At the line containing "You are a computer-use", begin an exact copy of the lines below and continue through the final one, with no pictures.

[Collected data]
● ● ●
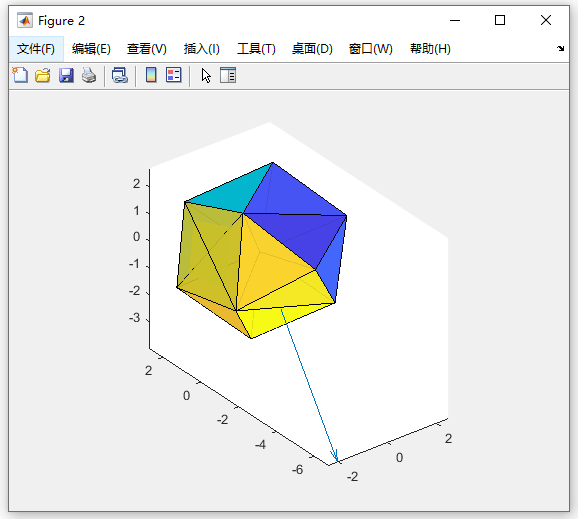The width and height of the screenshot is (578, 519).
Task: Open the Property Inspector icon
Action: coord(228,75)
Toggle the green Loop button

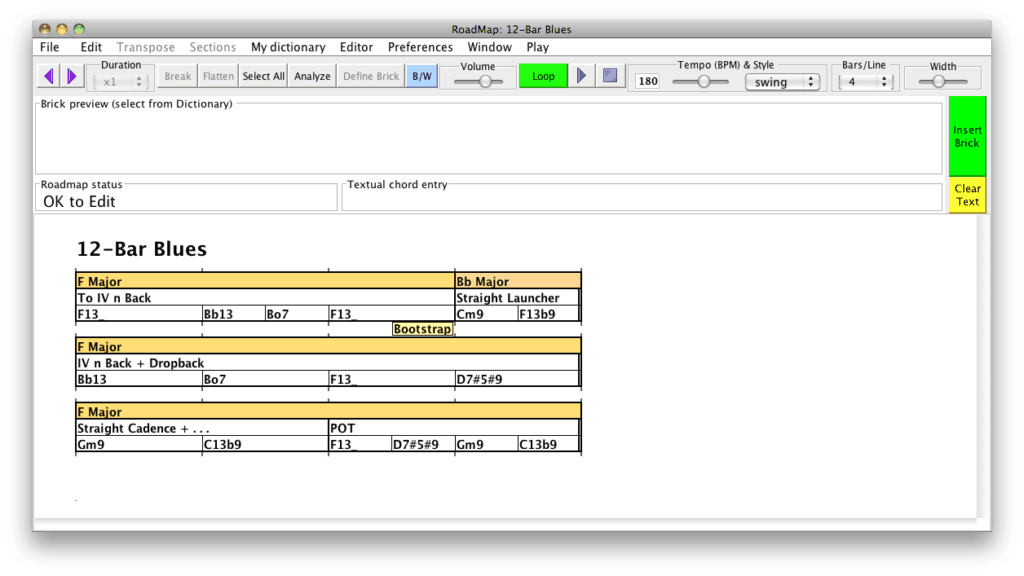pyautogui.click(x=543, y=76)
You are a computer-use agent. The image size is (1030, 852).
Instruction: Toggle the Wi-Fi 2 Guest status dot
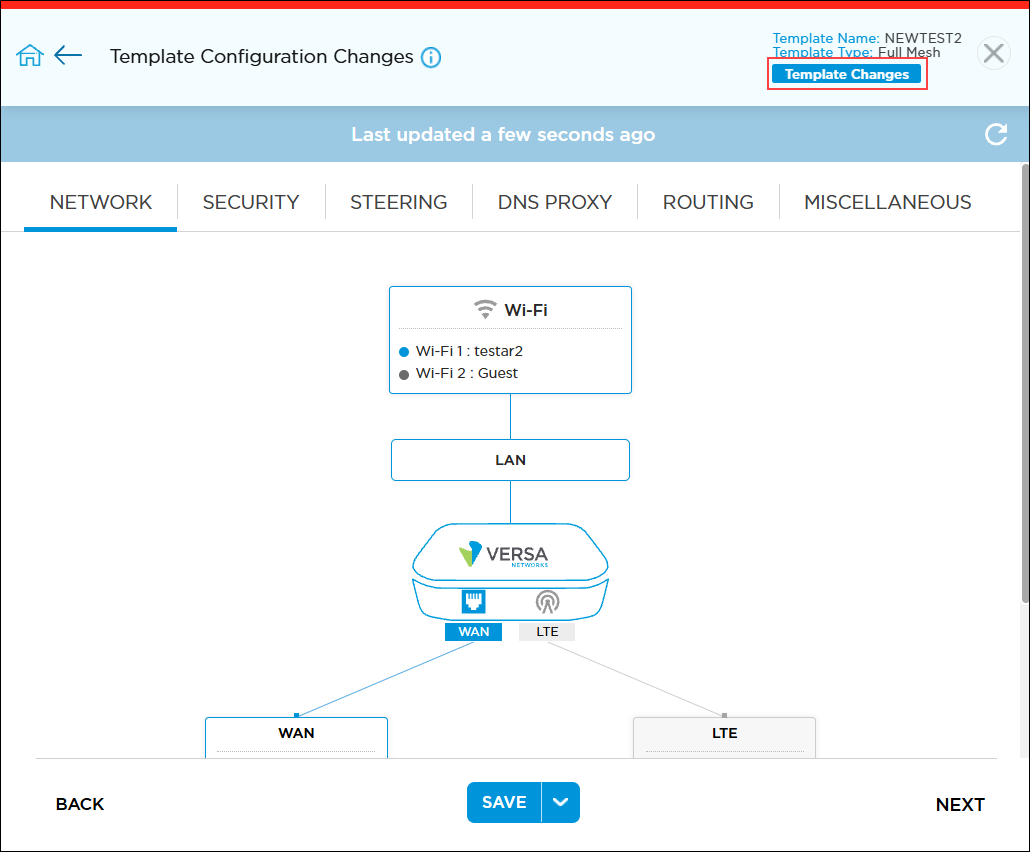coord(404,373)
● ● ●
- [FINISHED EXERCISE]
You are a computer-use agent. The image size is (1030, 852).
Instruction: Toggle the Wi-Fi 2 Guest status dot
coord(404,373)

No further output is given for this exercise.